O Conselho Tutelar, o Ministério Público e as redes estadual e municipal de ensino de Franca fecharam uma parceria com o objetivo de diminuir a evasão escolar na cidade. O projeto entrou em vigor na semana passada, mas será lançada oficialmente no próximo dia 20. Franca é uma das primeiras cidades do Estado de São Paulo a implementar essa nova metodologia, chamada Ficai (Ficha de Comunicação do Aluno Infrequente).
A ficha irá apresentar um levantamento completo da situação do aluno que falta frequentemente ou que deixou de ir à escola, contendo informações como o motivo das faltas e de que maneira a escola tentou resolver o seu caso.
A adoção do Ficai deverá acelerar a análise dos casos dos estudantes por dois motivos. O primeiro é que a documentação do aluno será unificada para todos os órgãos, facilitando a consulta e o entendimento do caso. O segundo é que, graças a um termo de acordo das instituições envolvidas na parceria, cada uma delas tem obrigações explícitas e prazos para tentar resolver a situação.
A diretoria das escolas, por exemplo, tem uma semana para tentar fazer o aluno voltar às aulas. O Conselho, duas. “Para mandar o caso para o Conselho, as escolas têm que esgotar os recursos. Ou seja, elas têm que ir atrás dos pais, ver o motivo de o aluno estar faltando, fazer visita. O que nós, do Conselho, percebemos é que as escolas nos encaminhavam casos muito vagos, sem apuração”, disse a conselheira tutelar Viviane Santos Silva. “Com o Ficai, teremos condições de fazer um encaminhamento melhor, direto no foco. E o aluno voltará muito mais rápido pela escola”, completou.
Na estatística mais recente divulgada pelo Conselho Tutelar, as escolas foram responsáveis por 204 encaminhamentos ao órgão, e Viviane estima que 90% desses casos sejam relativos à evasão escolar.
FUNÇÕES DEFINIDAS
A falta de padronização na condução dos casos de evasão é confirmada pela secretária municipal de Educação, Fabiana Sampaio. “Cada escola tinha um direcionamento, umas procuravam a família primeiro, outras diretamente o Conselho.

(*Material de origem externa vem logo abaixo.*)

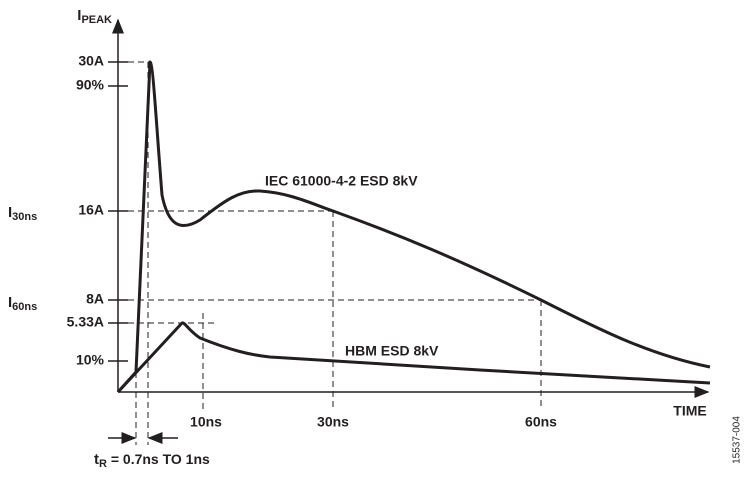 This screenshot has height=477, width=748. What do you see at coordinates (22, 214) in the screenshot?
I see `side-label: I30ns` at bounding box center [22, 214].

Com o Ficai, todos os órgãos poderão atuar mais em harmonia, otimizar mais o tempo e diminuir a evasão escolar.”
Já a diretora regional de ensino, Ivani Marchesi, afirmou que o problema da evasão escolar já era tratado através de reuniões presenciais e de fichas padronizadas na rede estadual, “diferindo pouco da Ficai”. “Há mediadores que vão até a casa do aluno saber por que ele está faltando. Aluno fora de aula tem que ser acessado por qualquer meio, porque ele só tem a perder.”

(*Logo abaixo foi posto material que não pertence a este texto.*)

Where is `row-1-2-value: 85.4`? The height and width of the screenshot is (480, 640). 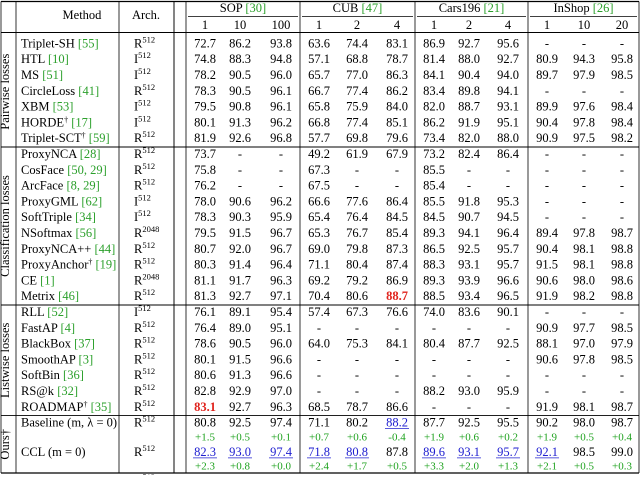
row-1-2-value: 85.4 is located at coordinates (434, 186). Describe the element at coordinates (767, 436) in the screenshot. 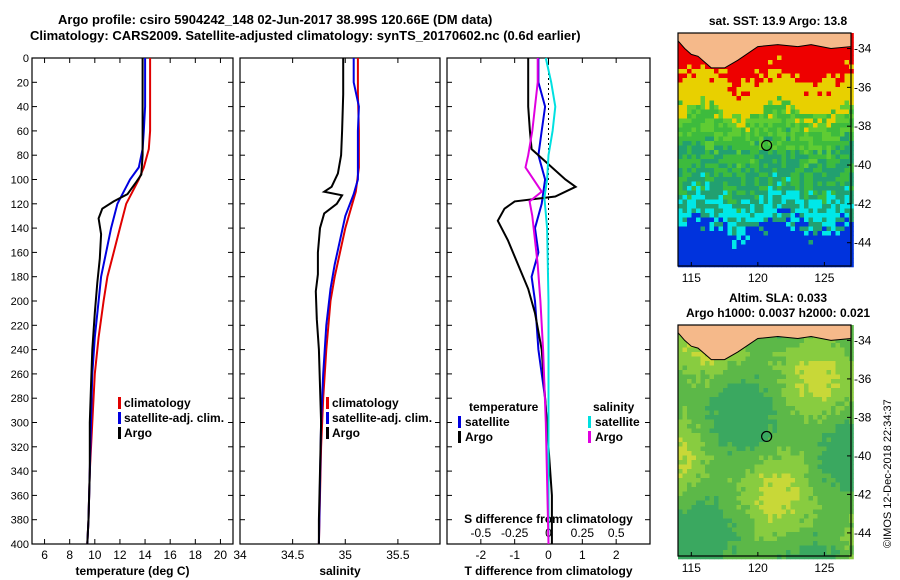

I see `sla-argo-marker` at that location.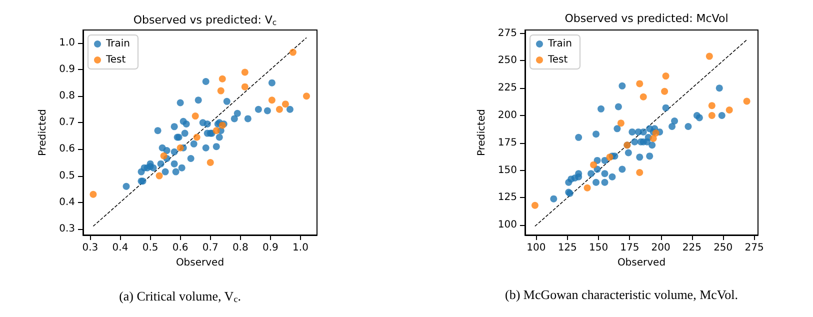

O promotor de Justiça da Infância e da Juventude de Franca, Augusto Soares de Arruda Neto, acrescenta que o caso de evasão escolar vai para o Conselho Tutelar quando a família do estudante é relapsa. “O Conselho vai impor prazos para a família e acompanhá-la. Essa família pode pagar multas por descumprimentos dos deveres do poder familiar e, se ela for muito negligente e não der conta de cuidar desse menino, posso entrar com uma destituição do poder familiar para encontrar outro lar para ele.”